# Work required:
Nothing but the lines from the start of the records through the line that contains "This screenshot has height=711, width=1568." is to be copied, and each is to be copied exactly.

# Data provided:

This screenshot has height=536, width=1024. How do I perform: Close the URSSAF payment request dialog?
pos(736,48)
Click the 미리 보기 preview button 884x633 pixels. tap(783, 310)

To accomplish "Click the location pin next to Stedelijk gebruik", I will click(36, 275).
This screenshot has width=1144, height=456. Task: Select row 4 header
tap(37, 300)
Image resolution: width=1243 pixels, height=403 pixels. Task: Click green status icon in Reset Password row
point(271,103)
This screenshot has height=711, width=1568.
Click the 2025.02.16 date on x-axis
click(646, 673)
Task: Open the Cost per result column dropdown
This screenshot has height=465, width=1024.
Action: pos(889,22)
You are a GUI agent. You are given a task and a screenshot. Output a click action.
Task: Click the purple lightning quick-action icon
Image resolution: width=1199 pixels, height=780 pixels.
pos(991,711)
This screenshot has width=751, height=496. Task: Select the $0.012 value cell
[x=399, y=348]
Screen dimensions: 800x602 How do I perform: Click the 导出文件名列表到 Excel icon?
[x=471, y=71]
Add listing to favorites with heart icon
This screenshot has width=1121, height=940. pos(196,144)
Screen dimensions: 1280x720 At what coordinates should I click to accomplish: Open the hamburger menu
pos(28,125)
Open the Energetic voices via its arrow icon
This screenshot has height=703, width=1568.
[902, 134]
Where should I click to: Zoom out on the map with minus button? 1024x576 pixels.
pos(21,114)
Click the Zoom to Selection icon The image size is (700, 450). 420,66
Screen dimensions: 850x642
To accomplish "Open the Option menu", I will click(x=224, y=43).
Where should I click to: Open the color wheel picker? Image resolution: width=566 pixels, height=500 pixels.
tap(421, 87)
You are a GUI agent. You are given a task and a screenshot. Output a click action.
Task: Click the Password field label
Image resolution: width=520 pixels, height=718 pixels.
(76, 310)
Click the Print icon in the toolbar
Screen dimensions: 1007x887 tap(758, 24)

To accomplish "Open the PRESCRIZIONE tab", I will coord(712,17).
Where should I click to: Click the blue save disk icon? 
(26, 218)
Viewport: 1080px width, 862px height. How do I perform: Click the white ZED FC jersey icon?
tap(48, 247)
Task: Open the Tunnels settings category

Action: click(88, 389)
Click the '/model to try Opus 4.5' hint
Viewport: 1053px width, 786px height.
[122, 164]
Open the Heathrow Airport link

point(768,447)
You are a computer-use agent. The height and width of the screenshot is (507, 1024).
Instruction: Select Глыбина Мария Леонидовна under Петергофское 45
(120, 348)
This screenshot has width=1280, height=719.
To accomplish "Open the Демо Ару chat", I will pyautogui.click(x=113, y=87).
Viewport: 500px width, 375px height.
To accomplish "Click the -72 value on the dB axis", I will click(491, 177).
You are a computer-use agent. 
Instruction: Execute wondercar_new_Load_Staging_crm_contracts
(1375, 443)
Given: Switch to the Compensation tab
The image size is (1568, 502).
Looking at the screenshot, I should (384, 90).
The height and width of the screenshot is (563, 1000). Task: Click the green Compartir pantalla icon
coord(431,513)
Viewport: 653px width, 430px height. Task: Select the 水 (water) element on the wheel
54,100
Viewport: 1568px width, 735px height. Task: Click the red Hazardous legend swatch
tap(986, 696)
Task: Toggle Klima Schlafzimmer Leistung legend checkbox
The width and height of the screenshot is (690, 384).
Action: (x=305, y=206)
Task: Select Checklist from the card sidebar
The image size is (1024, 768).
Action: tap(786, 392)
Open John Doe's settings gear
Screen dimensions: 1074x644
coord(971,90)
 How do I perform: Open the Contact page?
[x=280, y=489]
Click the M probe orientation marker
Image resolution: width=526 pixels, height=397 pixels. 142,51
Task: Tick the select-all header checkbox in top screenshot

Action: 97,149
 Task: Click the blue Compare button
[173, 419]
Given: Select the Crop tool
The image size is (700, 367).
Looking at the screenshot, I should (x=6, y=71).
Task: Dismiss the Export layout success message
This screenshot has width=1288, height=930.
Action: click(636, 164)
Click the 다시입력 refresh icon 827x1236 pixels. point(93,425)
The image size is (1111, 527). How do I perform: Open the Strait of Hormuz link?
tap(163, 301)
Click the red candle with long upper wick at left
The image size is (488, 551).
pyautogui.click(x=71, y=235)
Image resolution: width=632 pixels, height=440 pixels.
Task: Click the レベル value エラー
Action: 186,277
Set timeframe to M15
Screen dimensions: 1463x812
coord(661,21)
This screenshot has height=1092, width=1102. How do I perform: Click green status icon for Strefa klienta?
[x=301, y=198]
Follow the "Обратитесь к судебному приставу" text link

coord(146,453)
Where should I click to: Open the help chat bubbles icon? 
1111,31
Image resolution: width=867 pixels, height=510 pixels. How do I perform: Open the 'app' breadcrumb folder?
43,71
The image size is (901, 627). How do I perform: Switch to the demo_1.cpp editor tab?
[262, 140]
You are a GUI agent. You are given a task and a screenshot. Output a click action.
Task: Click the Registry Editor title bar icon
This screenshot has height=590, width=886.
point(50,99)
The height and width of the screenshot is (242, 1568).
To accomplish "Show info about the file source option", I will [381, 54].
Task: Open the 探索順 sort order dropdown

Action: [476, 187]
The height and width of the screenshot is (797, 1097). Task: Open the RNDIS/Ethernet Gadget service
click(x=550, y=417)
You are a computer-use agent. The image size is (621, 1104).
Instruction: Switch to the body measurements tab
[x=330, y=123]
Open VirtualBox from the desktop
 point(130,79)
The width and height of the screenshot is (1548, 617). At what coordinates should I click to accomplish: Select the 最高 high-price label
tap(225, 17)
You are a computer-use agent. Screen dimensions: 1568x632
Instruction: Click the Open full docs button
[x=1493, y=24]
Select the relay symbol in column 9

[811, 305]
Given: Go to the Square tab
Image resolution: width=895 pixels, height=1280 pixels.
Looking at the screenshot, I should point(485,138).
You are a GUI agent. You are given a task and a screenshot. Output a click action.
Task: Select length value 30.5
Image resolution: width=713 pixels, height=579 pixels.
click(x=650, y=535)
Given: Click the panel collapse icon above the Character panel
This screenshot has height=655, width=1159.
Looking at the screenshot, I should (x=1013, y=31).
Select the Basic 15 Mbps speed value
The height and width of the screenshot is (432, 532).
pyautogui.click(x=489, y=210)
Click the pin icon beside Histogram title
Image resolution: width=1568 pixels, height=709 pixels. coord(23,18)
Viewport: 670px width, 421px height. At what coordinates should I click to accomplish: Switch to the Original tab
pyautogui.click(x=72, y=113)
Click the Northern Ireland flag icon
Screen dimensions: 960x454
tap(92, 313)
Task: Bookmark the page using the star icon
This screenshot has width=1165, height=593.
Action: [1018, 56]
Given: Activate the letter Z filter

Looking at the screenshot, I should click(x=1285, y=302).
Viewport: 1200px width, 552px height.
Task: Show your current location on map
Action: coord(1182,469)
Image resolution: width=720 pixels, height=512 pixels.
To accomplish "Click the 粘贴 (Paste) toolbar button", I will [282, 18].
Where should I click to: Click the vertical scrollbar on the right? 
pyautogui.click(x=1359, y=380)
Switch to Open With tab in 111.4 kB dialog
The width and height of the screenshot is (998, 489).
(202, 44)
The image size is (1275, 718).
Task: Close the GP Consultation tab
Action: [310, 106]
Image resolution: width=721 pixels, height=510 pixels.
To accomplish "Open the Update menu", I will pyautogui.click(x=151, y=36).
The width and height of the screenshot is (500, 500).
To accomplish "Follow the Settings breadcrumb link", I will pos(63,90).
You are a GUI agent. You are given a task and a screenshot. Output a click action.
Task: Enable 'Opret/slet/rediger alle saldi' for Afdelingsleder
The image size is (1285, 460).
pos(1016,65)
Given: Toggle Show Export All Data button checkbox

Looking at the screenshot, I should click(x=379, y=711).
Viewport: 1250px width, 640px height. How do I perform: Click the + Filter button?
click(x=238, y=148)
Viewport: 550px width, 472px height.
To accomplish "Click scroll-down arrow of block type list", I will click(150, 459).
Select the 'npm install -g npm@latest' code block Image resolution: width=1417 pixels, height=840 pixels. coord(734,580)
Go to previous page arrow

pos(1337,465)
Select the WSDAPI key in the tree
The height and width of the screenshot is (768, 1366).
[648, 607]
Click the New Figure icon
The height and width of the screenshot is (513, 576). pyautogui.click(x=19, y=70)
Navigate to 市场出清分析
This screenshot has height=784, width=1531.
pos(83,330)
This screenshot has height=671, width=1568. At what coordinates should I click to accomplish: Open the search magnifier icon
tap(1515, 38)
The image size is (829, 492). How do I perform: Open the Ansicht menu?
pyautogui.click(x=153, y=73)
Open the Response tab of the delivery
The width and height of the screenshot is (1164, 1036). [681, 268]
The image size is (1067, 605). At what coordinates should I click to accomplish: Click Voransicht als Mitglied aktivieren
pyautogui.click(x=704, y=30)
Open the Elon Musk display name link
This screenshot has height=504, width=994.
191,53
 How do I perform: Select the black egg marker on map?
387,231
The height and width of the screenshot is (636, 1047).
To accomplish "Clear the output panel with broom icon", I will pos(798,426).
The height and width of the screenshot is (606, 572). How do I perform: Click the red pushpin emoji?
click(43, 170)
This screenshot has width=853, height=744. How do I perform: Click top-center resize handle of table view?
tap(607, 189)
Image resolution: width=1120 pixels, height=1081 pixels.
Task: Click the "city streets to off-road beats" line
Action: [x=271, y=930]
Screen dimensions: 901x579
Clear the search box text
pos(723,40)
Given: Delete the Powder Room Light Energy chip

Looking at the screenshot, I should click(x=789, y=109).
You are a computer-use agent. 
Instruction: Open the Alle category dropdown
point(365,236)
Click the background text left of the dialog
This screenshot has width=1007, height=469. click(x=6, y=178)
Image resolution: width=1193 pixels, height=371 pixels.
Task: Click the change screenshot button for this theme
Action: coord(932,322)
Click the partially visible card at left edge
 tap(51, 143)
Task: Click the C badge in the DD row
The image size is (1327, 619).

# Response to this exercise:
This screenshot has height=536, width=1024. How do I perform: Close the URSSAF payment request dialog?
pos(736,48)
Click the 미리 보기 preview button 884x633 pixels. tap(783, 310)

To accomplish "Click the location pin next to Stedelijk gebruik", I will click(36, 275).
This screenshot has width=1144, height=456. Task: Select row 4 header
tap(37, 300)
Image resolution: width=1243 pixels, height=403 pixels. Task: Click green status icon in Reset Password row
point(271,103)
This screenshot has height=711, width=1568.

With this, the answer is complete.